Platelet Transfusion Guidelines: Thresholds, Product Types, and Clinical Scenarios (เมื่อไหร่เติมเกล็ดเลือด)
- Mayta
- May 26
- 2 min read
Introduction
Platelets play a vital role in primary hemostasis, and thrombocytopenia (low platelet count) increases the risk of spontaneous bleeding. Clinical decision-making for platelet transfusion depends on both platelet count and the patient’s clinical status, particularly the presence or absence of bleeding.
1. Platelet Transfusion Guidelines Based on Clinical Status
A. Stable Patients Without Active Bleeding
Threshold: 50,000/µL
Indications include:
Preparing for invasive procedures (e.g., central line placement, lumbar puncture)
Presence of conditions like immune thrombocytopenic purpura (ITP) or bone marrow suppression, but with no ongoing hemorrhage.
Rationale: At this level, spontaneous bleeding is uncommon; transfusion is precautionary or preventive.
B. Patients with Active Bleeding or High Risk of Bleeding
Threshold: 30,000/µL
For patients with minor but active bleeding or those at moderate risk (e.g., fever, coagulopathy, recent surgery, sepsis).
Threshold: 10,000/µL
For patients who are not actively bleeding and have no significant risk factors, often used in oncology/hematology for prophylaxis.
Threshold: >50,000–100,000/µL
Required for major surgeries, especially involving critical areas such as the brain or eyes.
🔎 Note: Transfusion thresholds may be individualized based on specific guidelines (e.g., ASH, AABB, Thai CPG) and patient context.

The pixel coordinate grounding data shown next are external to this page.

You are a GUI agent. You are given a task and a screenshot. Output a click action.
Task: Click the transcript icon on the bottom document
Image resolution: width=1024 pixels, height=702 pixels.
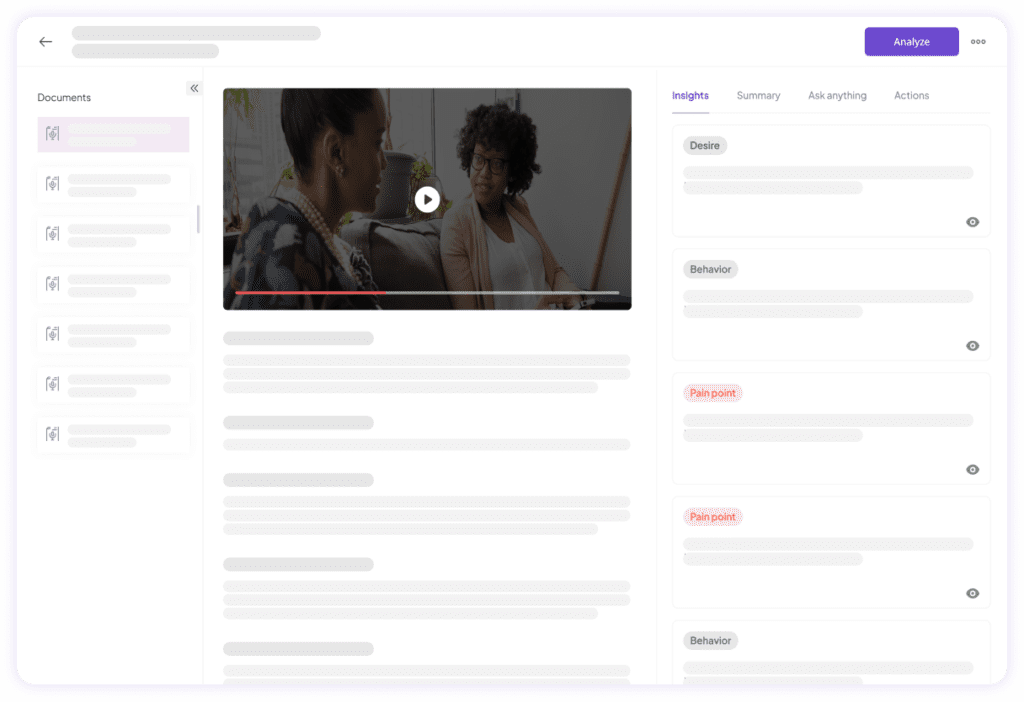51,434
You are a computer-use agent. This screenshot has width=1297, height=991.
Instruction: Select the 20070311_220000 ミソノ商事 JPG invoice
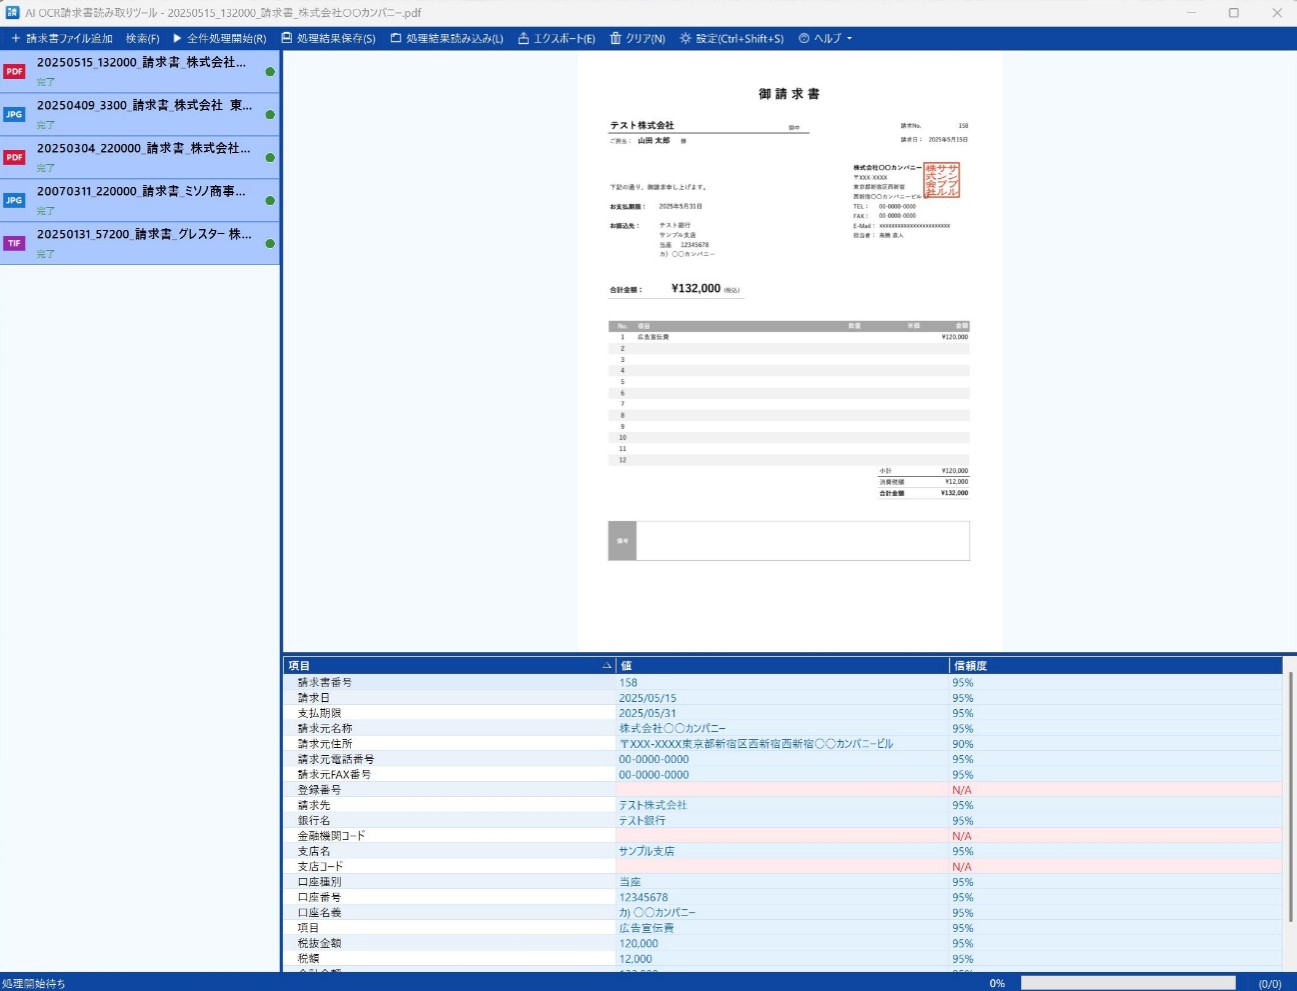(x=140, y=200)
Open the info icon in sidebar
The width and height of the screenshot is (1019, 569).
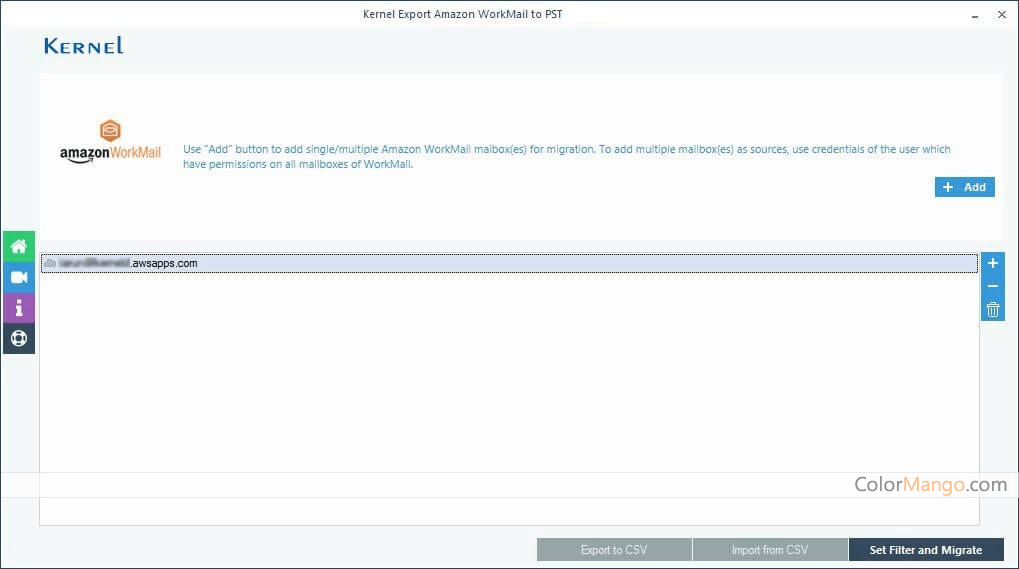point(18,308)
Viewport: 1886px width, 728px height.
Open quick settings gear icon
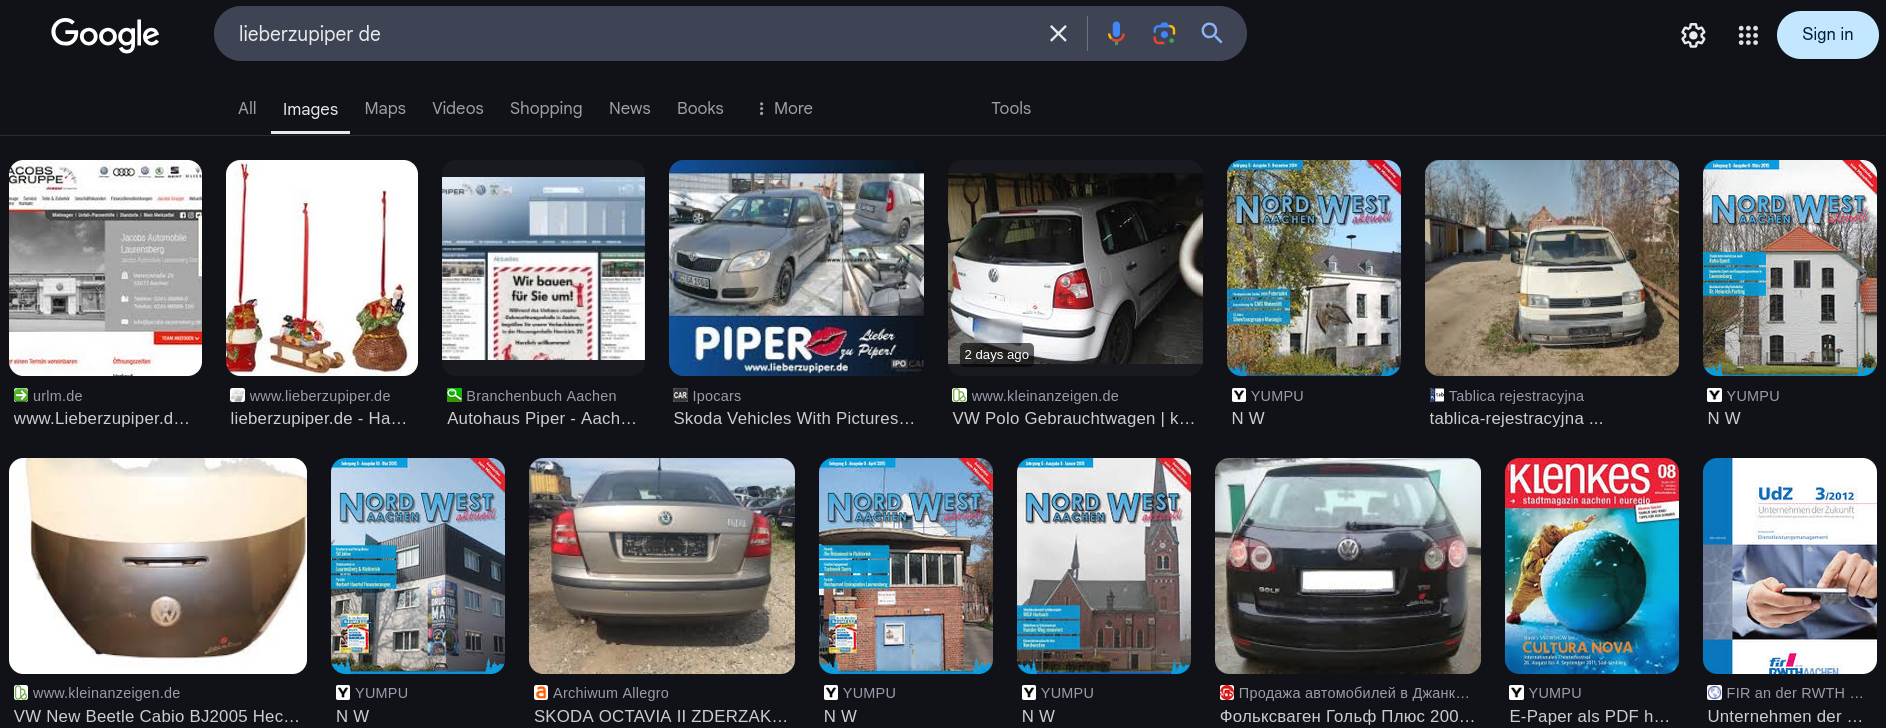[x=1693, y=36]
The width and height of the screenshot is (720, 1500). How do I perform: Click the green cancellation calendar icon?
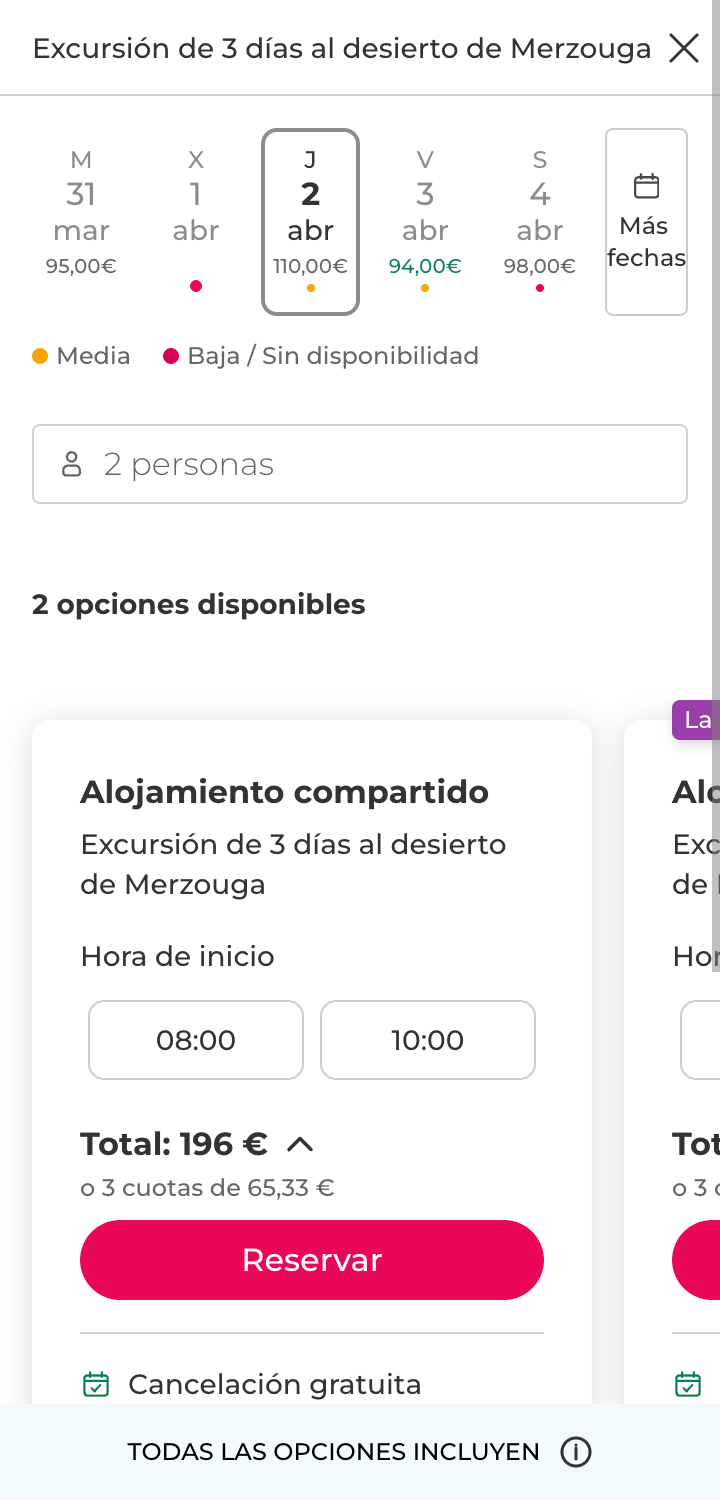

2. Platelet Concentrate Transfusion Strategy
1 unit of platelet concentrate typically increases the platelet count by:
5,000–10,000/µL in an average adult.
Dose calculation: Usually 1 unit per 10 kg body weight or a fixed dose of 4–6 pooled units (whole blood-derived) or 1 apheresis unit.
Product Options:
Random donor platelets (RDP): From whole blood, pooled for transfusion.
Single donor platelets (SDP): From apheresis, contain larger platelet yield.
3. Monitoring and Post-Transfusion Care
Recheck CBC/platelet count 1 hour and 24 hours post-transfusion to assess response.
Platelet refractoriness should be considered if there's inadequate response. Causes include:
Immune causes (e.g., HLA alloimmunization)
Non-immune causes (e.g., fever, sepsis, DIC)
4. Practical Scenarios
Scenario | Transfusion Threshold | Notes |
Stable, asymptomatic | <10,000/µL | Prophylactic |
Stable, undergoing minor surgery | <50,000/µL | Invasive procedures |
Active GI bleeding | <30,000–50,000/µL | Raise platelets |
Neurosurgery or eye surgery | <100,000/µL | High-risk area |
Hematologic malignancy, afebrile | <10,000/µL | Routine oncology prophylaxis |
5. Clinical Take-Home Points
Always assess clinical context, not just numbers.
Avoid unnecessary transfusions in stable patients to reduce alloimmunization risks.
Use correct platelet product and monitor response.
Consider local hospital guidelines and CPGs (e.g., Thailand National List of Essential Medicines) in resource-limited settings.